Life-saving drug with rare complications
Since the 1970s, tamoxifen has played a central role in improving survival for millions of patients with estrogen receptor–positive breast cancer. Despite its proven effectiveness, the drug has also been associated, albeit infrequently, with a higher likelihood of uterine cancer. The specific molecular reason for this link, however, has until now remained unresolved.
The research provides clarity: in uterine cancers associated with tamoxifen, mutations in the cancer-related gene PIK3CA — which are usually common in spontaneously occurring uterine tumors and trigger activation of the PI3K pathway — appear much less often. Instead, tamoxifen itself directly activates the PI3K pathway, eliminating the need for these mutations to drive tumor development.
“Our results show for the first time that the activation of a pro-tumor signaling pathway by a drug is possible and provides a molecular-level explanation for how a highly successful cancer drug can paradoxically promote tumor development in another tissue,” explains Prof. Kirsten Kübler, research group leader at BIH. “Tamoxifen bypasses the need for genetic mutations in the PI3K signaling pathway, one of the key drivers of uterine cancer, by directly providing the stimulus for tumor formation.”
Towards Improved Therapeutic Safety
While the overall risk of developing uterine cancer during tamoxifen therapy remains very low — and the benefits of the drug far outweigh the risks — the findings open up new opportunities for further improving treatment safety. In addition to offering a biological explanation for this long-standing medical puzzle, the discovery lays the groundwork for personalized prevention and intervention strategies.

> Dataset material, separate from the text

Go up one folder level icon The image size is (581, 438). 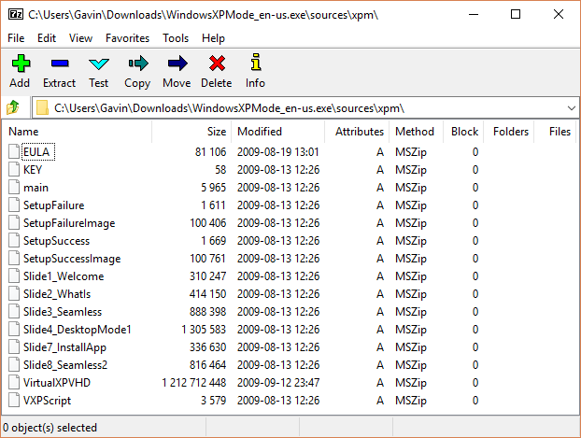point(14,107)
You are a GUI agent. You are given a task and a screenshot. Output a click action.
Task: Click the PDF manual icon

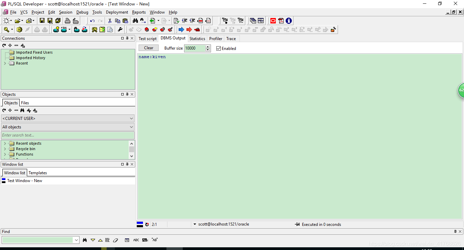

In future projects, the researchers plan to investigate whether similar mechanisms may also play a role in the side effects of other medications.
Reference: “Tamoxifen induces PI3K activation in uterine cancer” by Kirsten Kübler, Agostina Nardone, Shankara Anand, Daniel Gurevich, Jianjiong Gao, Marjolein Droog, Francisco Hermida-Prado, Tara Akhshi, Ariel Feiglin, Avery S. Feit, Gabriella Cohen Feit, Gwen Dackus, Matthew Pun, Yanan Kuang, Justin Cha, Mendy Miller, Sebastian Gregoricchio, Mirthe Lanfermeijer, Sten Cornelissen, William J. Gibson, Cloud P. Paweletz, Eliezer M. Van Allen, Flora E. van Leeuwen, Petra M. Nederlof, Quang-Dé Nguyen, Marian J. E. Mourits, Milan Radovich, Ignaty Leshchiner, Chip Stewart, Ursula A. Matulonis, Wilbert Zwart, Yosef E. Maruvka, Gad Getz and Rinath Jeselsohn, 22 August 2025, Nature Genetics.